STATED TASK 1 » Using the wealth management passage below, decide whether each statement agrees with it: (a) Melanie had amassed significant wealth by the age of 48; (b) the estate she inherited from her father was free of debt; (c) Melanie had decided to leave her firm permanently. For each, answer yes or no and quote the words of the passage that settle it.
STATED TASK 2 » From the wealth management passage below, reproduce verbatim the part that opens with the words containing "But whether they" and closes with "achieve their dreams.".

But whether they seek this expertise from a wealth management professional or from the Internet, from a family member or from a financial advisor, is largely up to the industry to determine. To harness the power of the purse, broker dealers, boutique firm owners, private bankers, and wealth managers must convince women that an advisory relationship is the best way to grow their assets, fulfill their needs, and achieve their dreams.
As we’ll see in the next chapter, that’s an imperative the industry has yet to grasp.
2
Money Left on the Table
After her father’s death, Melanie,* an equity partner at a prominent professional services firm, recognized she needed a new advisor to help manage her assets. At 48, she had amassed significant wealth, enough to bump her into the high-net-worth (HNW) category of investor—a fact she found astonishing. But she had also inherited her father’s estate, which was ridden with debt. And she had recently decided to take a sabbatical from her firm to explore launching a new business. In short, she wanted an advisor who could help her sort out the mess of her father’s estate and put her own money to work so that she could fund her aspirations.

Text and element-pointing listing »
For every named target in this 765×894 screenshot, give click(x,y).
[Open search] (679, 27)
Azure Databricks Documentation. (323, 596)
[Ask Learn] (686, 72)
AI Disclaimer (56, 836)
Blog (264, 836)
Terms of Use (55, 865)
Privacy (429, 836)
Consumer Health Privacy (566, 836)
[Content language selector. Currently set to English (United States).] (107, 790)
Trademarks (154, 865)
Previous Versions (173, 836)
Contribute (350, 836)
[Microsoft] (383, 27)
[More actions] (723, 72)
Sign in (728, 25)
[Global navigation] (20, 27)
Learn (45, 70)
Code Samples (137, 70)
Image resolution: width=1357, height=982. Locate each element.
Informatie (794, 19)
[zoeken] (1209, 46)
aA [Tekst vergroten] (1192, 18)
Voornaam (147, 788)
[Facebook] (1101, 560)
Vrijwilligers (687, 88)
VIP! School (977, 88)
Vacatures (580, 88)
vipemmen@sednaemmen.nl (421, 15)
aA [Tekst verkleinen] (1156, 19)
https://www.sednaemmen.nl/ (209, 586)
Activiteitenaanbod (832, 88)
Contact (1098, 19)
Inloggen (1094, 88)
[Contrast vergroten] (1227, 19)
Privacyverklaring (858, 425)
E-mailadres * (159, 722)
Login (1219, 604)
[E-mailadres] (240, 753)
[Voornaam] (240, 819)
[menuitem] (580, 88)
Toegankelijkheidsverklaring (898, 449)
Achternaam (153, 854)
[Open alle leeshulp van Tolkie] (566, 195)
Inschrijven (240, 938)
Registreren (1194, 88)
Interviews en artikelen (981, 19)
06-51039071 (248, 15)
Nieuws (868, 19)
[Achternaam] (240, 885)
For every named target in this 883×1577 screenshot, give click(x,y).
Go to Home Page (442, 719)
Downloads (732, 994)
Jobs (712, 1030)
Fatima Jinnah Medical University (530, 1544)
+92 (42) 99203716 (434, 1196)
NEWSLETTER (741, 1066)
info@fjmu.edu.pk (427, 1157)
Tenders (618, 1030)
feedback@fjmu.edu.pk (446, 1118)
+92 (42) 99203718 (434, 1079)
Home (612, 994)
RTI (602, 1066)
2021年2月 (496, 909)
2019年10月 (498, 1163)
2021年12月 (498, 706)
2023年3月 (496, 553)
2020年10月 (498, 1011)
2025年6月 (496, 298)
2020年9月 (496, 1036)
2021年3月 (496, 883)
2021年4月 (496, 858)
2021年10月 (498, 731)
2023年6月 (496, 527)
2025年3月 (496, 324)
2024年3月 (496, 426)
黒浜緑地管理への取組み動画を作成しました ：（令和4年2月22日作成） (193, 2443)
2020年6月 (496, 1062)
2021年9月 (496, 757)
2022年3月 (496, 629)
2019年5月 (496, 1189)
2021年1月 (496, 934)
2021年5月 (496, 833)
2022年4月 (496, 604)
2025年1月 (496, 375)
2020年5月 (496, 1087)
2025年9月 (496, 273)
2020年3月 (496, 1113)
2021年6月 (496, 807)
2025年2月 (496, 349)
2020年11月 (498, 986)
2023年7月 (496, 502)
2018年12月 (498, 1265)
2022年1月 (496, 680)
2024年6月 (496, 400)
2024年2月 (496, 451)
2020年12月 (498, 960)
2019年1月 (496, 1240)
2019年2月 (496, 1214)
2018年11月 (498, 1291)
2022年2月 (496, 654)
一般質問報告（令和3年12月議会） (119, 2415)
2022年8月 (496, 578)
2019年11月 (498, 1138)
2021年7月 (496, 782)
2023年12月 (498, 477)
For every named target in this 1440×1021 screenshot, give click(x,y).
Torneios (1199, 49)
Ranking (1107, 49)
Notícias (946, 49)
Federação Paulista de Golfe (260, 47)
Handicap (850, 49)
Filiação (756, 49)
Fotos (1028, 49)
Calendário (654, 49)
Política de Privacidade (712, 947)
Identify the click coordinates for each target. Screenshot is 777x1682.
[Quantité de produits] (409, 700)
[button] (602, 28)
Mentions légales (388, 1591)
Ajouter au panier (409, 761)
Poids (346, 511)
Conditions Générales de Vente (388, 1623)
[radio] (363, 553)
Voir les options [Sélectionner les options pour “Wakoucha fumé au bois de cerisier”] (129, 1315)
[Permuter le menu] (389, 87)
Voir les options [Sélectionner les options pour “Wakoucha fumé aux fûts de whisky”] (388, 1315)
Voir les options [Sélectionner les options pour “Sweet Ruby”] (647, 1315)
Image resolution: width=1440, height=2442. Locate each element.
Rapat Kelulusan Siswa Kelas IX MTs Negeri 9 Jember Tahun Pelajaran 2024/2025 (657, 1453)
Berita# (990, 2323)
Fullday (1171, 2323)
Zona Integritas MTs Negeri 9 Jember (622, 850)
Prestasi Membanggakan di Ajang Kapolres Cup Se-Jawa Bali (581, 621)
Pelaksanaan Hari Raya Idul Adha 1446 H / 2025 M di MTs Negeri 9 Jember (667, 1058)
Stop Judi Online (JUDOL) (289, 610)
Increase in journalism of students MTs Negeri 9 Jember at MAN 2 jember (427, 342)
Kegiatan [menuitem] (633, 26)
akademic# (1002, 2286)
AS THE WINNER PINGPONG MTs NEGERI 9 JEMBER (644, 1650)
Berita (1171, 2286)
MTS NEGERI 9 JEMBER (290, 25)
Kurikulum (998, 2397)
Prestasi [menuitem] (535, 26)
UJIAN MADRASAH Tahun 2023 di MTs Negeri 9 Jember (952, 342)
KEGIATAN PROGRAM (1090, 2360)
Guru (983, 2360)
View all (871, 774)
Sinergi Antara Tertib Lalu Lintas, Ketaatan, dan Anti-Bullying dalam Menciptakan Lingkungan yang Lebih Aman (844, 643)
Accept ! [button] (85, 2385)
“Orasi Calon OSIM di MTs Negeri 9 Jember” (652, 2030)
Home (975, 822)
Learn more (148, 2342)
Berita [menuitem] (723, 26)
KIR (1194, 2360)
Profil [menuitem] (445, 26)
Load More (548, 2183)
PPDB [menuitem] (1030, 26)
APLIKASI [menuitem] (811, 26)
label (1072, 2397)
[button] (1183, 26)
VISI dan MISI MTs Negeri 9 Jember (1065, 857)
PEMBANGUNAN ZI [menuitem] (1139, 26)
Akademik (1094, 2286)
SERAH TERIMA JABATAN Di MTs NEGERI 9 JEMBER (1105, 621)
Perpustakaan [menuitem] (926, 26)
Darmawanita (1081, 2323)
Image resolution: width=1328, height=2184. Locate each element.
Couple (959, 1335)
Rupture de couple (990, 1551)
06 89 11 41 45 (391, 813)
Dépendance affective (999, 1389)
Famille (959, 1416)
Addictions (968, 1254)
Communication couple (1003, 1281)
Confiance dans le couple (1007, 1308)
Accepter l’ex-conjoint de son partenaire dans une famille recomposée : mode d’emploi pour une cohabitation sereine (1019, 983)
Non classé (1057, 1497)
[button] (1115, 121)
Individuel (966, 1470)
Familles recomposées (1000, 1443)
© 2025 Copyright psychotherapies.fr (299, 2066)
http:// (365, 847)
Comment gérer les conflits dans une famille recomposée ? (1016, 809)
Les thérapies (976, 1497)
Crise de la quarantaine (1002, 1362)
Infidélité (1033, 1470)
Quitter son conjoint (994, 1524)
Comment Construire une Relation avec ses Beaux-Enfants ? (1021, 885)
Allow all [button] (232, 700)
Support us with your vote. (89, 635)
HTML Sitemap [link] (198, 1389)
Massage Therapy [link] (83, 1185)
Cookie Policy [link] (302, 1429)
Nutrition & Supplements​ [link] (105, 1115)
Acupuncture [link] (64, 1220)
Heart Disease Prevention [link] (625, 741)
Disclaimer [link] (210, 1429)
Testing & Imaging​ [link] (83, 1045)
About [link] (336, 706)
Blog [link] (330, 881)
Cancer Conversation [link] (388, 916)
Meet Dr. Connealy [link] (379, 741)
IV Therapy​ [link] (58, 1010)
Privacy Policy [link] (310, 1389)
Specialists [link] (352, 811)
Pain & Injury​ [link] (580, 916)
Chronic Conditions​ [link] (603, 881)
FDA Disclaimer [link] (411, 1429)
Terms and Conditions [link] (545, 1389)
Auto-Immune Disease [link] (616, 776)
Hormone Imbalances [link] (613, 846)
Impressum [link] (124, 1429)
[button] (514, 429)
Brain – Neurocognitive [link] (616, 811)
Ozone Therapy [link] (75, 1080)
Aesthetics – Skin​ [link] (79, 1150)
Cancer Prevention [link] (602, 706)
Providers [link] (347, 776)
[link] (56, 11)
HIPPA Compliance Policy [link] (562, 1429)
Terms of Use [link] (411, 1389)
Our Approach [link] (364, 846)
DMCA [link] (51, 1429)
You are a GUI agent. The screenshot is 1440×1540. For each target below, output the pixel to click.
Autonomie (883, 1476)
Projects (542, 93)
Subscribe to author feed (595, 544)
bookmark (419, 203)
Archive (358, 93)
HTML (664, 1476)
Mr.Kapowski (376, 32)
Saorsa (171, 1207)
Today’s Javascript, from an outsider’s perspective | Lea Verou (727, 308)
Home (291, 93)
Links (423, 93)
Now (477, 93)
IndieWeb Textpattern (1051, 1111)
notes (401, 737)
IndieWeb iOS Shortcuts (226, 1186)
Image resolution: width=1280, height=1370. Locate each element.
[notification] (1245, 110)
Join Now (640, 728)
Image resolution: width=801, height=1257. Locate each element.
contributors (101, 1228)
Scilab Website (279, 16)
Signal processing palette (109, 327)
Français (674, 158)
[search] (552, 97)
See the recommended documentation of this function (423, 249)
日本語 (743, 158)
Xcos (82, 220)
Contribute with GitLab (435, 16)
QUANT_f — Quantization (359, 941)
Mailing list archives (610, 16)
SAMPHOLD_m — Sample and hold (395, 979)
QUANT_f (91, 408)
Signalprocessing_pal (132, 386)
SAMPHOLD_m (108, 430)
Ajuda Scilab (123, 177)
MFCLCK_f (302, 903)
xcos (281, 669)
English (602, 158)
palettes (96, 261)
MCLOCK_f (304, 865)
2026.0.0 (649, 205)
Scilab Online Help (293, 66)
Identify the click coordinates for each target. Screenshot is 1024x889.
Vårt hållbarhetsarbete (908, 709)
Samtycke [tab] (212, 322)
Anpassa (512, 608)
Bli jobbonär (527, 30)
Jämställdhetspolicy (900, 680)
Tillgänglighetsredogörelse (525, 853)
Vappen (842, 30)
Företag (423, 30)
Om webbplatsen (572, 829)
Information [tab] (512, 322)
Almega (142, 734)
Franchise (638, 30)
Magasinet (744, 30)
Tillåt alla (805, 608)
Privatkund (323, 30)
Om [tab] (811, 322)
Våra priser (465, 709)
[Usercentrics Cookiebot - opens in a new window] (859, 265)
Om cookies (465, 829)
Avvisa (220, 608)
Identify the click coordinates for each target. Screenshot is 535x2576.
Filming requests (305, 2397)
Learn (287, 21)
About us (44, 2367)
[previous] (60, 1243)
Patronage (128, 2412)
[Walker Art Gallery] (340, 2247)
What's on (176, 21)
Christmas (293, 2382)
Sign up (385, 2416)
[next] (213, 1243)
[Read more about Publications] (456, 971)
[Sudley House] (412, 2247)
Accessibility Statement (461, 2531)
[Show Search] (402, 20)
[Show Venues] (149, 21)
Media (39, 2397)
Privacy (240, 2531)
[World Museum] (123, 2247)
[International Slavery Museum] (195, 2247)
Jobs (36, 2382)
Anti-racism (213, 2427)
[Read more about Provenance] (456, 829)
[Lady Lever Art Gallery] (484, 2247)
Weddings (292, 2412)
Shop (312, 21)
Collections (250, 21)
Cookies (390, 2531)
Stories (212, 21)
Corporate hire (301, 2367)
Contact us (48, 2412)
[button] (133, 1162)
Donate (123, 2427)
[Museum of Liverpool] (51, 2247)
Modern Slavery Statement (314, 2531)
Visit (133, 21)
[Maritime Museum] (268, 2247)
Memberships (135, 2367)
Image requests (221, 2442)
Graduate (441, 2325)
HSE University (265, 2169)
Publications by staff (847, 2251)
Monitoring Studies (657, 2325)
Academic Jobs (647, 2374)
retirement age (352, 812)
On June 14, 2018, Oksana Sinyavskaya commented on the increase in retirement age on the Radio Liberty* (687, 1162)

TASK RESPONSE 1 »
(a) Yes: "At 48, she had amassed significant wealth"
(b) No: "which was ridden with debt"
(c) No: "she had recently decided to take a sabbatical from her firm"

TASK RESPONSE 2 »
But whether they seek this expertise from a wealth management professional or from the Internet, from a family member or from a financial advisor, is largely up to the industry to determine. To harness the power of the purse, broker dealers, boutique firm owners, private bankers, and wealth managers must convince women that an advisory relationship is the best way to grow their assets, fulfill their needs, and achieve their dreams.